The Salar Jung Museum in Hyderabad, in southern India, is consolidating its Islamic artefacts into one dedicated gallery, in a shake-up of how its extensive collections are organised. The move has been in the making for a few years but was delayed because of Covid-19. It was in part inspired by the loans the museum made to the Sharjah Museum of Islamic Civilisation for the 2009 show Glimpses of Courtly Splendour, for which the Salar Jung condensed some of its Islamic holdings.
The Hyderabad museum contains more than 2,500 Islamic artefacts, including metalware, ceramics, manuscripts, carpets, celestial globes, astrolabes, jades, porcelains and copies of the Holy Quran. Right now these are kept across the museum’s collections, which are apportioned geographically, with holdings divided into work from Indian, Middle Eastern, Persian, Nepalese, Japanese, Chinese and Western origin.

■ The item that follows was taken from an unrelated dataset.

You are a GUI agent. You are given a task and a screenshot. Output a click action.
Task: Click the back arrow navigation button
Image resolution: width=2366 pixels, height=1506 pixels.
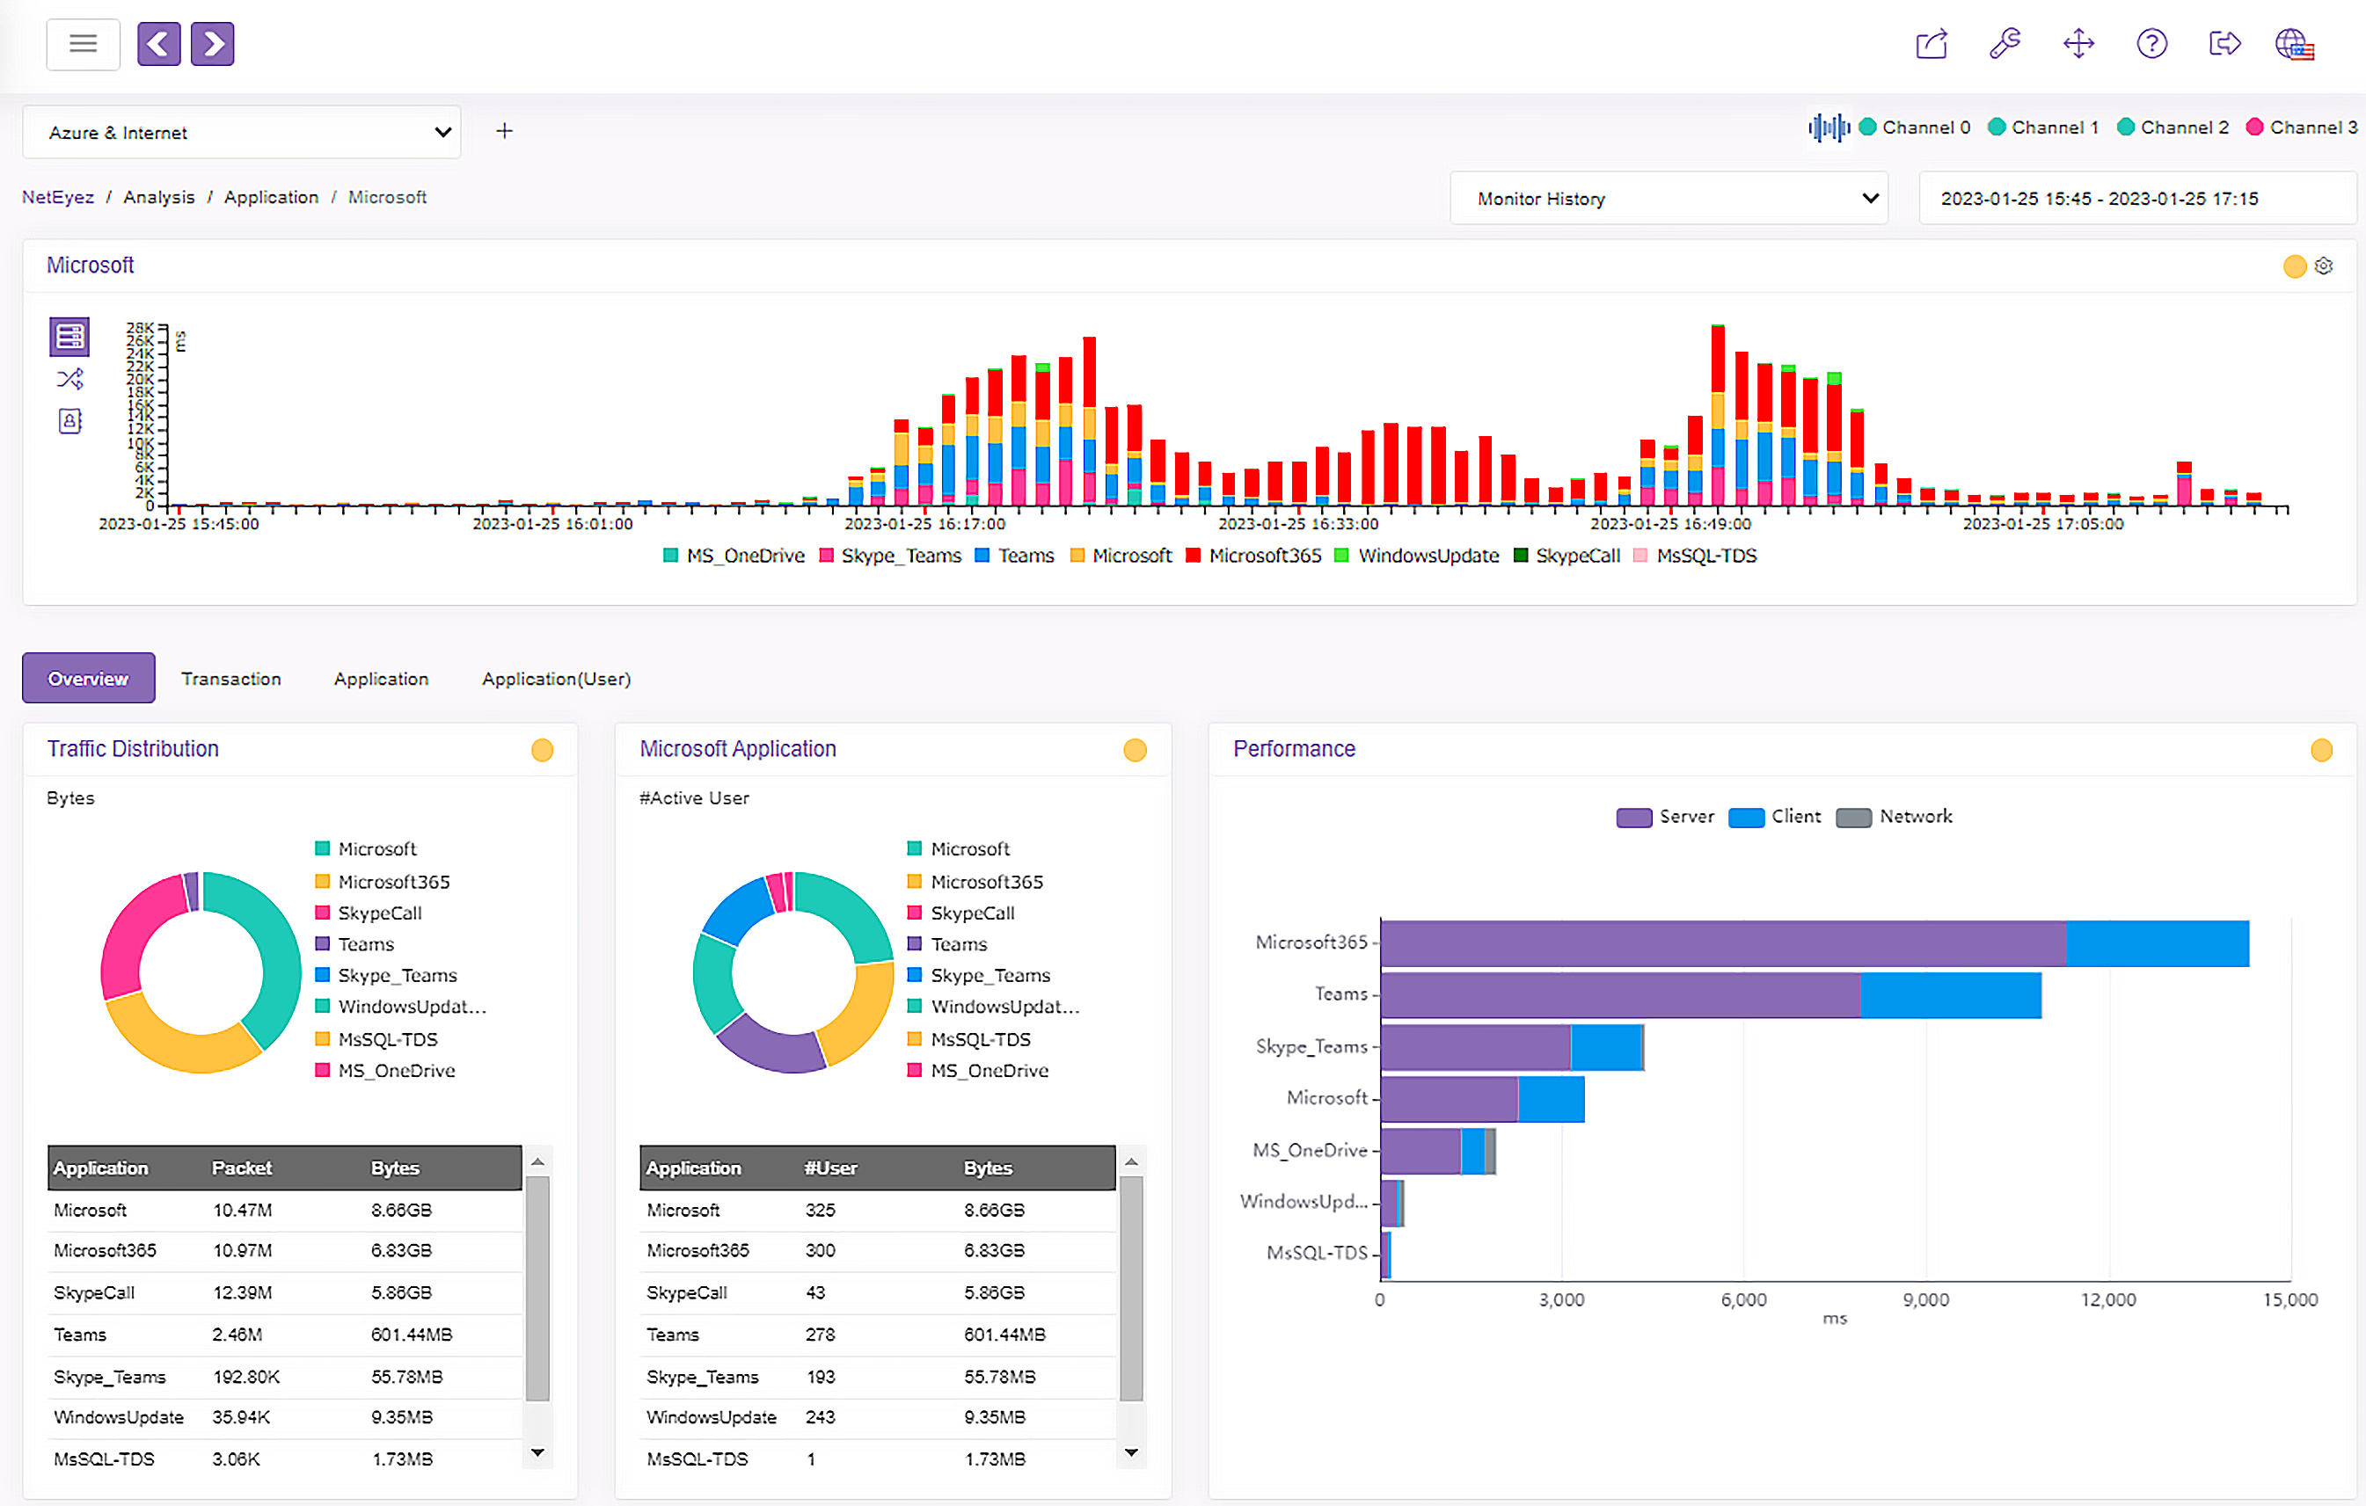[158, 43]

The museum has the largest one-man collection in the world, with 46,000 artworks and artefacts that came mainly from the influential Salar Jung family. Under the Nizam’s rule, from the 1700s to the 1900s, there were five prime ministers from the family, and their substantial wealth led to a large-scale collection for the Salar Jung palace. The museum opened in 1951 in one of the Salar Jung homes, and opened in its current building in 1968.
The new gallery will offer 26,000 square feet of exhibition space, spread across two floors of the museum’s eastern wing, meaning the collection of Islamic objects will rival that of other world centres, such as the Victoria & Albert in London or the Metropolitan Museum of Art in New York.
The gallery will open at the end of 2022, museum officials say. Muslims constitute the second-largest population in Hyderabad. The re-classification of Islamic objects shows the continuing debate in museums over where to place Islamic art. While most Islamic art was made in Arab and Middle Eastern countries, thinking of it as purely a geographically based discipline excludes Islamic art from other major Muslim centres, such as Indonesia and African states. At the same time, drawing “Islamic art” as a religious category separates it from the geographical groupings elsewhere in the museum.
The ongoing contentiousness of the issue has led several museums to reconsider how they approach it. In 2011, for example, New York’s Metropolitan Museum went the other direction from the Salar Jung Museum, and renamed its Islamic art galleries as Art of the Arab Lands, Turkey, Iran, Central Asia and Later South Asia.